*** Opening of MATERIAL TO PROCESS ***

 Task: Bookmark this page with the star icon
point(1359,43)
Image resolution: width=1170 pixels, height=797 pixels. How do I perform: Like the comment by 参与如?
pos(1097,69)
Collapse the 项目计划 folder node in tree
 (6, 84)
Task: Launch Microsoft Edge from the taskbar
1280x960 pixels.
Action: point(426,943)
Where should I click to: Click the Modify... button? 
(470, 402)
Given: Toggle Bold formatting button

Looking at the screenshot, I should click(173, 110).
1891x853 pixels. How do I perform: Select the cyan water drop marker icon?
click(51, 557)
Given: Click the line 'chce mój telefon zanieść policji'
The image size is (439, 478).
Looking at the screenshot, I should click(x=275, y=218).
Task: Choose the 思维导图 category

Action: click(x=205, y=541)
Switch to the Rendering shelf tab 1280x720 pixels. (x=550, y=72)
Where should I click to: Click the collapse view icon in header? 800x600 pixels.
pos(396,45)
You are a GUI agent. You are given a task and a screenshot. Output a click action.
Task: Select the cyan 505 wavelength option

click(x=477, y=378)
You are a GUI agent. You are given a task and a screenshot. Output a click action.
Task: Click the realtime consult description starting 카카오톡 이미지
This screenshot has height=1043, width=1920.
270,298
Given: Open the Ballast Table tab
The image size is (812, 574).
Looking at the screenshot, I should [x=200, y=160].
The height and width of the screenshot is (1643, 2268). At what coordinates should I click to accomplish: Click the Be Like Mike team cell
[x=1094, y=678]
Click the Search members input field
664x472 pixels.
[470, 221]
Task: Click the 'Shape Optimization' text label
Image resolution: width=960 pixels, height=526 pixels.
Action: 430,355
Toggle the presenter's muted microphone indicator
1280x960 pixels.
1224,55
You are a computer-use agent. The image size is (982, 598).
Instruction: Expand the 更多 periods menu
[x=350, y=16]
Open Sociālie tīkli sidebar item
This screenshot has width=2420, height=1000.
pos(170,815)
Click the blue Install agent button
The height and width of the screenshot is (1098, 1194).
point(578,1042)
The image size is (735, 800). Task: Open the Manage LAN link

*** Close of MATERIAL TO PROCESS ***

> _YOUR GOAL_
Lines wanted from the listing above: the line with "Task: Click the realtime" up to and including the line with "You are a computer-use". Please write them out exactly, adding nothing else.

> _TASK RESULT_
Task: Click the realtime consult description starting 카카오톡 이미지
This screenshot has height=1043, width=1920.
270,298
Given: Open the Ballast Table tab
The image size is (812, 574).
Looking at the screenshot, I should [x=200, y=160].
The height and width of the screenshot is (1643, 2268). At what coordinates should I click to accomplish: Click the Be Like Mike team cell
[x=1094, y=678]
Click the Search members input field
664x472 pixels.
[470, 221]
Task: Click the 'Shape Optimization' text label
Image resolution: width=960 pixels, height=526 pixels.
Action: 430,355
Toggle the presenter's muted microphone indicator
1280x960 pixels.
1224,55
You are a computer-use agent. The image size is (982, 598).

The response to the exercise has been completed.